Hours: Daily 9 am -11 pm, (Call to verify)
Just down the road, at the Parry Lodge, one can sleep in a room where Ronald Reagan once slept. Eat in the lodge's "Dining Room Of The Stars." Kanab's title of "Little Hollywood" is well earned indeed.
The long, hot, desolate ride from Kanab to The Four Corners Monument is a great occasion to enchant carmates with cassettes of surprise -- from jaunty, evocative Tijuana Brass to the relentless 90 MPH pulse of Hawkwind. Who will crack under the simple hypnotic commands of "Teach Your Bird To Talk?" During this instructional tape meant to be played while the bird's owners are away at work, a woman simply says "Hello," first on the right speaker, then on the left. After five minutes she switches to "Hello, what's your name? Hello, what's your name?" Anticipation builds for the next phrase: "Pretty bird. Pretty bird."
Kayenta, Arizona. We rocket by the Burger King in Kayenta, Arizona, which we visited some months ago to check out billboard claims of a "Navajo Code Talkers" exhibit. Here, in the heart of the reservation, you can handle a Whopper and look at photos and articles that explain how 400 locals fluent in Navajo -- an indecipherable language without a written alphabet -- volunteered for a W.W.II secret tactical "code talkers" unit to evade Nazi and Jap code-crackers. This place is okay, but it could be better -- maybe by adding a continuous looped audio tape of some code-talk, and some uniformed mannequins bivouacked over the tray drop-off....
Address: 253 Peabody, Kayenta, AZ
Directions: Hwy 160 at the Burger King, large billboard. Exhibit is spread on walls and cabinets throughout the restaurant dining area.
And in no time we are at Four Corners, USA -- the only spot in the country where one can stand in four states balanced on one toe. Four Corners may be America's Most Arbitrary Photo Opportunity. Hundreds of tourists pouring past the admissions gate every hour are after that ever-elusive wacky, state-straddling vacation photo.
Hands down radio station of choice in the Four Corners area is KTNN 660-AM. DJs broadcast in Navajo, playing an eclectic mix of chanting Native America rave-ups and classic country like Okie From Muskogee . The occasional non- translatable phrase comes through the soothing Navajo, like "All You Can Eat," "Listener's Contest," "7-11," and "Chef Bernie."

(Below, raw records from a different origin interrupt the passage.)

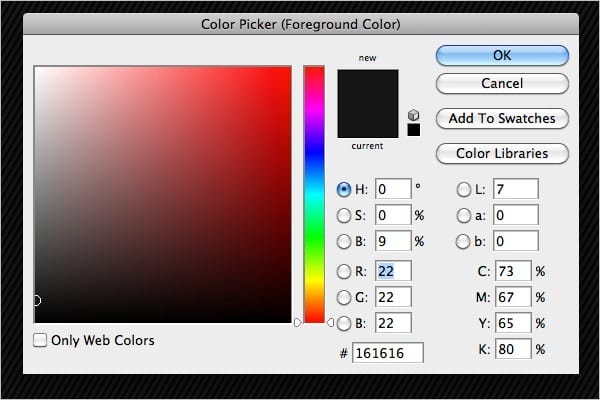
Task: Click the R value input field
Action: click(x=393, y=271)
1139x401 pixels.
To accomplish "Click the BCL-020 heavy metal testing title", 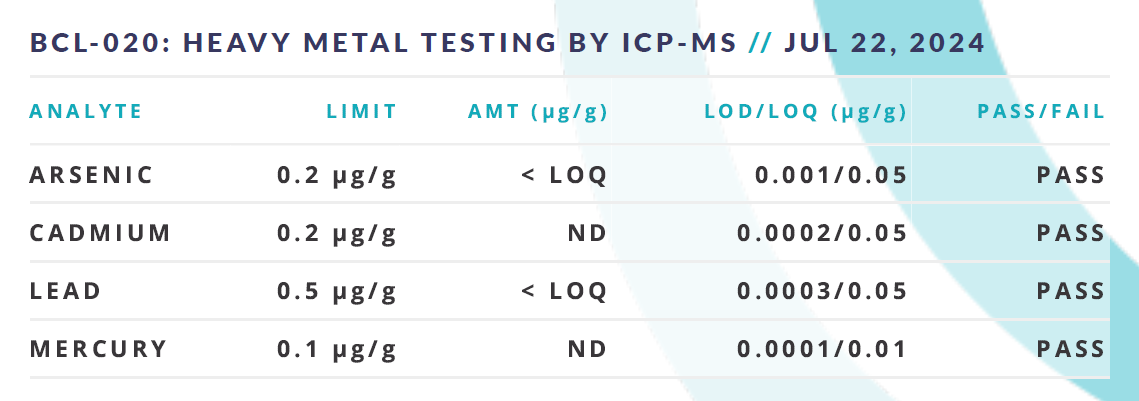I will 383,42.
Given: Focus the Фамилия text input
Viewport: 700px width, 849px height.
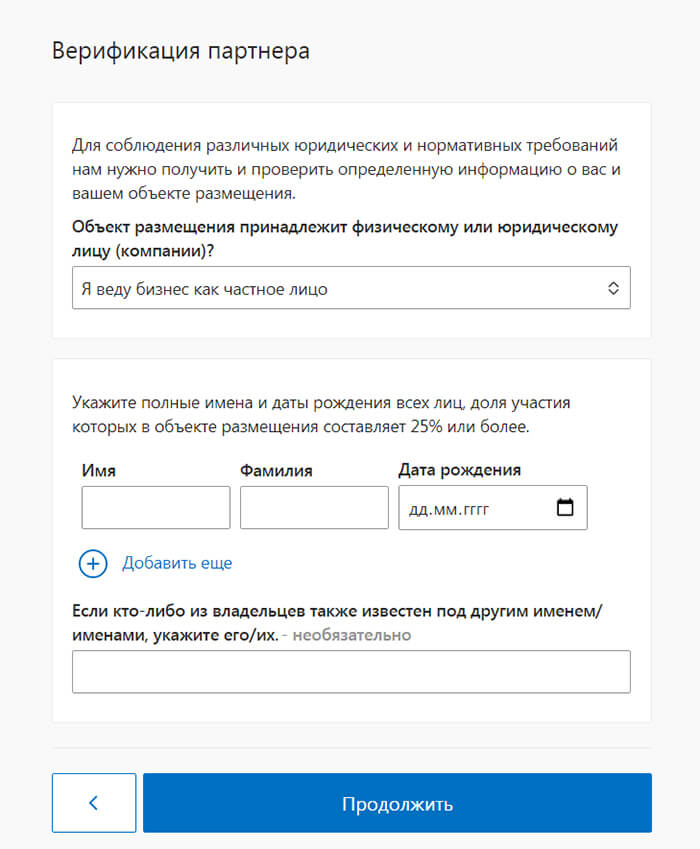Looking at the screenshot, I should pos(314,508).
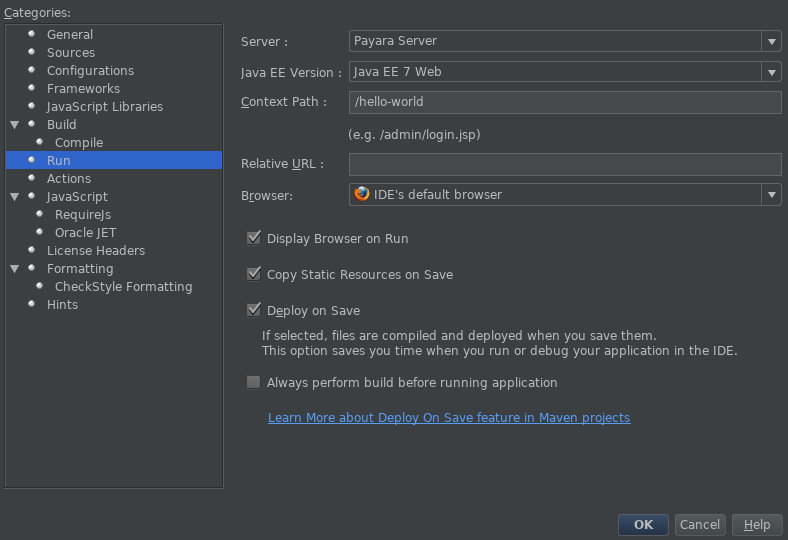The width and height of the screenshot is (788, 540).
Task: Open the License Headers category
Action: click(x=95, y=251)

We reach a wonderful photo opportunity at an otherwise nondescript souvenir shop called The Hogan. Out front, 10 or 12 telephone poles have been fit with giant arrowheads, and stuck into the ground at a 45 degree angle. In between them are several wigwams. The effect is that of a rain of massive Indian arrows. Stop your car and snap some shots. We did, with our handy Apple QuickTake 100 digital camera, assuring us of near immediate photo gratification when these natty sub-megapixel images are processed further with Adobe's fine Photoshop product.

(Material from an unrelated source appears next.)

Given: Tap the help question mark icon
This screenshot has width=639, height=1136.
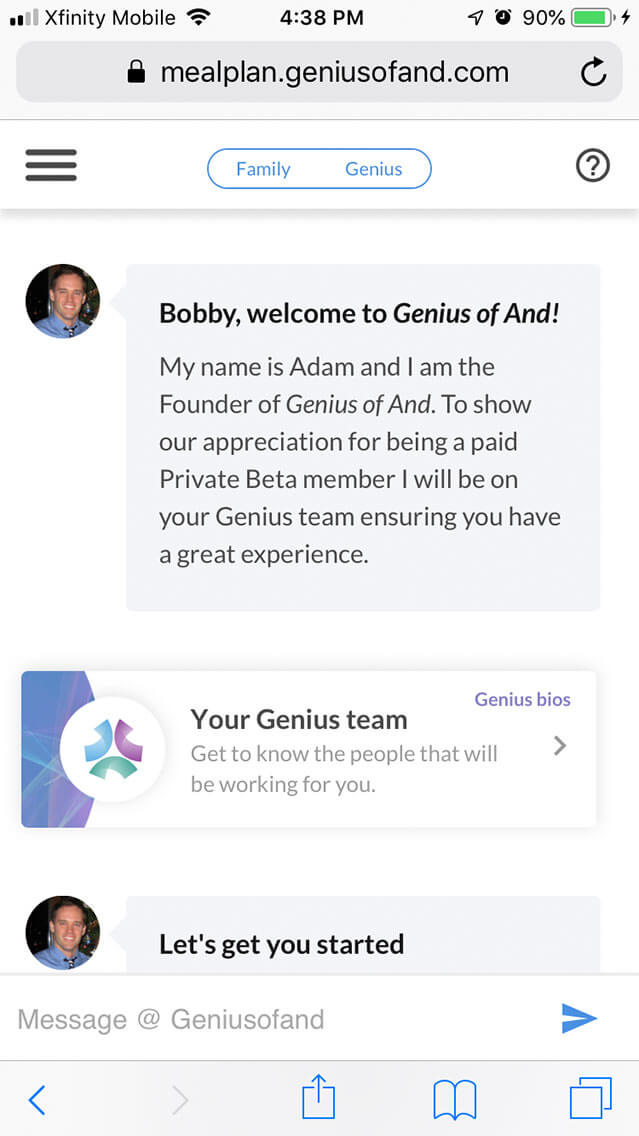Looking at the screenshot, I should 593,166.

Taking US 160 into Colorado, the reassuring musk of distant skunk tells us that we have returned to mammal-friendly climes. Trip notes are entered into our portable computers, with no fear of running out of power for up to ten hours, thanks to our lightweight VST Thin Pack battery plate.

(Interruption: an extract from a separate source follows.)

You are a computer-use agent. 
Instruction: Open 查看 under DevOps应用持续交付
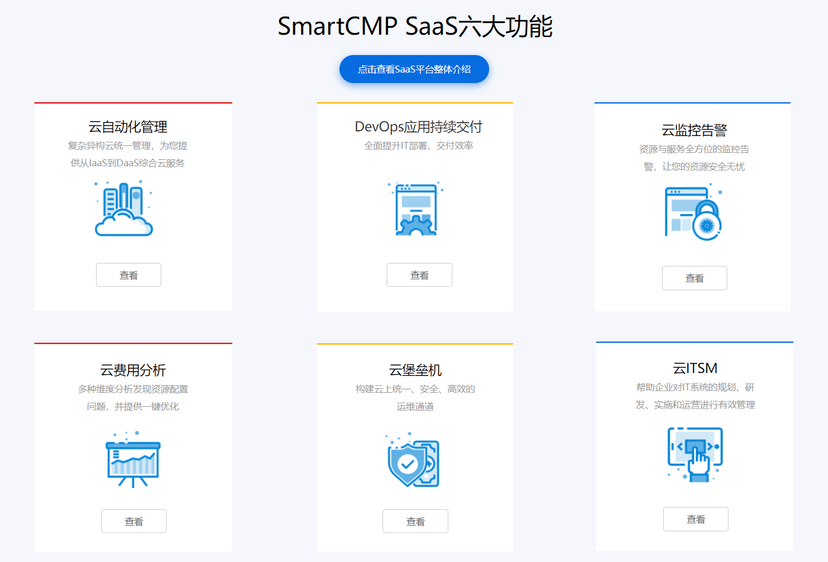click(419, 275)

Our handy Bell Atlantic Mobile phone looks awful sporty wedged between our mini-van's twin cup holder and Mike's bag of bootleg Japanese surf-rock tapes. Through Bell Atlantic Mobile's system of "roaming" we can call anywhere considered a local call from a pay phone, without slowing down from our usual breakneck 85 mph. That is, if the southern Rockies had cellular phone transmission sites. They don't now, but just you wait! Gangway for the future!
Night falls -- Showtime! -- at the Best Western Movie Manor Motel further east in Monte Vista, Colorado. This motel curves around a drive-in movie screen. Drive-in speakers are provided in each room, and back windows face the feature.